Thursday, March 10, 2011

Sorry, Charlie

Conversion of St. Augustine, Fra Angelico
I've been thinking about Charlie Sheen lately. I guess I'm not alone, because every time I get on the internet I see his manic eyes and increasingly drawn face looking back at me. Why the media obsession would be a mystery to me if I wasn't already cynical about the state of journalism today, as well as the general cultural decline we have suffered. There is a pan-national revolution going on from Tunis to the Arabian Peninsula, the U.S. economy is a mess, as far as I can tell there's still a war going on in Afghanistan and the political climate in our country gets more polarized by the day. But all the news sites want to talk about is the a self destructive sit-com actor. I guess the media saw it was time to shift our attention from the parade of disintegrating starlets we've had the last few years. It was high time a middle aged man came along to prove he could live as recklessly as a 21 year old trust fund baby.

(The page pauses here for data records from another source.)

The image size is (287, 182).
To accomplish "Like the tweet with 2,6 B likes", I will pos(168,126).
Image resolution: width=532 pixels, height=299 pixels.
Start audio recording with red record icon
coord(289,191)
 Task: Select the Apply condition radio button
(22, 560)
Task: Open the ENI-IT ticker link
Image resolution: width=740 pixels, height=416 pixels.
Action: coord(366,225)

But I come to lament Charlie, not mock him. I do feel bad that I made a wise crack at his expense in these pages a few months back, but that was when he appeared to be acting like an idiot rather than mentally ill and demonically oppressed. I caught an interview he gave on Good Morning America this week, and it was sad. It's the classic case of what happens when a person becomes totally enslaved to sensual pleasures. All sense of balance and proportion are lost, the ego explodes as one's mental and physical health implodes. His is an extreme case, to be sure, to the point that he isn't even trying to hide any thing or pretend to have noble purposes. It's drugs for the sake of drugs and sex for the sake of sex and having women around because they serve a function (he'll throw the words love and family around, as is so common today, but there is little doubt that his so called "goddesses" are no more than interchangeable parts. In the end, that's all he is for them).

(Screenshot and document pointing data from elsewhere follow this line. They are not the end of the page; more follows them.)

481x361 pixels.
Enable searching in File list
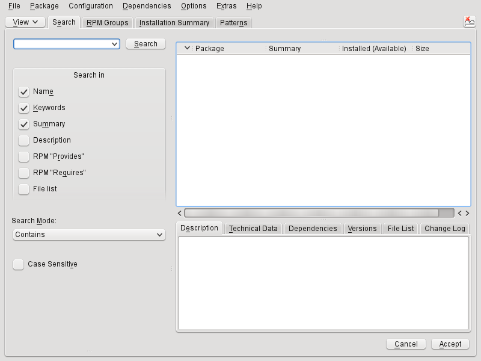pos(24,189)
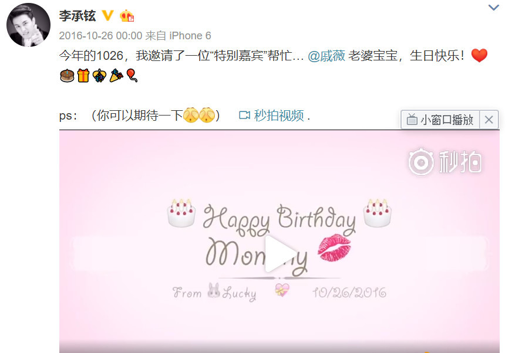512x353 pixels.
Task: Play the Happy Birthday Mommy video
Action: pos(279,253)
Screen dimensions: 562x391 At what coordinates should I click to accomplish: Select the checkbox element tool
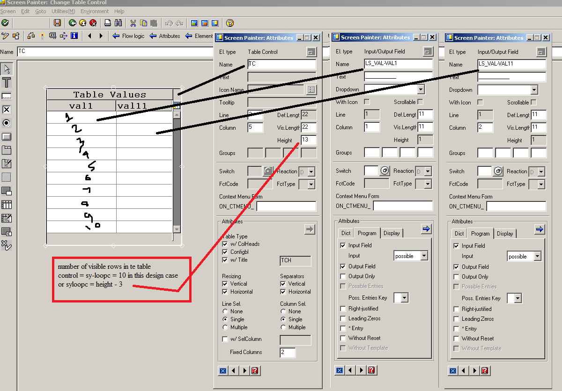pyautogui.click(x=7, y=109)
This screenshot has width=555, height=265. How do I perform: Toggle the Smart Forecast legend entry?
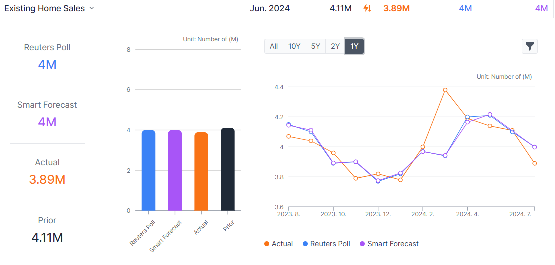pyautogui.click(x=388, y=244)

Now I read this morning that his lawyer is worried for his mental health, fearing he may harm himself. It's little late for that, no? I'm not trying to make Sheen out to be a victim; he's a big boy and needs to take responsibility for himself. But this behavior isn't new, and as long as his show made the top ten, the ad revenue was coming in, he showed up for work on time, read his lines and hit his marks no one cared how he was destroying himself and his real family.

As for the show itself, which I've watched a total of three times over the years, Sheen pretty much plays himself; a smooth talking playboy with a drinking problem. Oh so naughty, but in a cute way. In it's sanitized TV form it looks pretty good, but it proves pretty pathetic when attempted in real life, especially when you don't have a writer supplying your dialogue.

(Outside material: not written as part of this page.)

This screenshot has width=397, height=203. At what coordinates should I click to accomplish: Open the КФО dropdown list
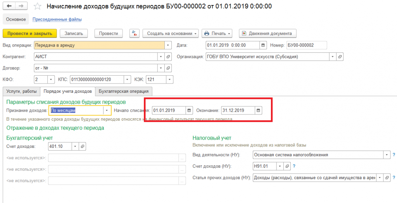51,80
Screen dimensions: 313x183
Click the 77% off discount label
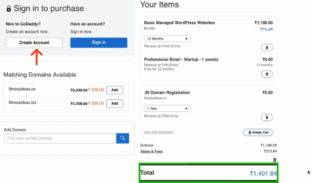click(266, 29)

Sheen needs rehab, counseling, a swift kick in the keister, to be sure. But more than any of these he needs conversion of life. His heart is totally set on fleshly things, and until he sees the effects of his actions on himself and others he will never change. Until he understands that the road of excess doesn't lead to the palace of wisdom, but to an untimely and possibly eternal grave he will continue his death spiral.

Conversion is the key word for any of us as we begin Lent. Most people are not as far gone as Charlie Sheen, but living in a materialist, consumerist culture as we do it's hard not to become enslaved somewhat to the sensual world. It makes us a little selfish, a little self centered, a little less prepared to love others unconditionally. We should be different people at the end of these forty days then we were at the beginning. Often times we look at the sacrifices we make in isolation, without seeing the bigger picture. We may give up some food or drink we enjoy, maybe we give up Facebook or limit our computer time to things work or school related or abstain from TV, but if we see Easter only as the day we can go back to our old habits, we miss the point. We may have done penance for our past sins, but we have not undergone a conversion of heart that the season demands. If we take Easter as the time to pick up our old habits again we very well may find ourselves picking up our old sins again as well, which only give us new opportunities to do penance.


Pray for Charlie Sheen, pray for his conversion. Also take note of how ugly slavery to sin is.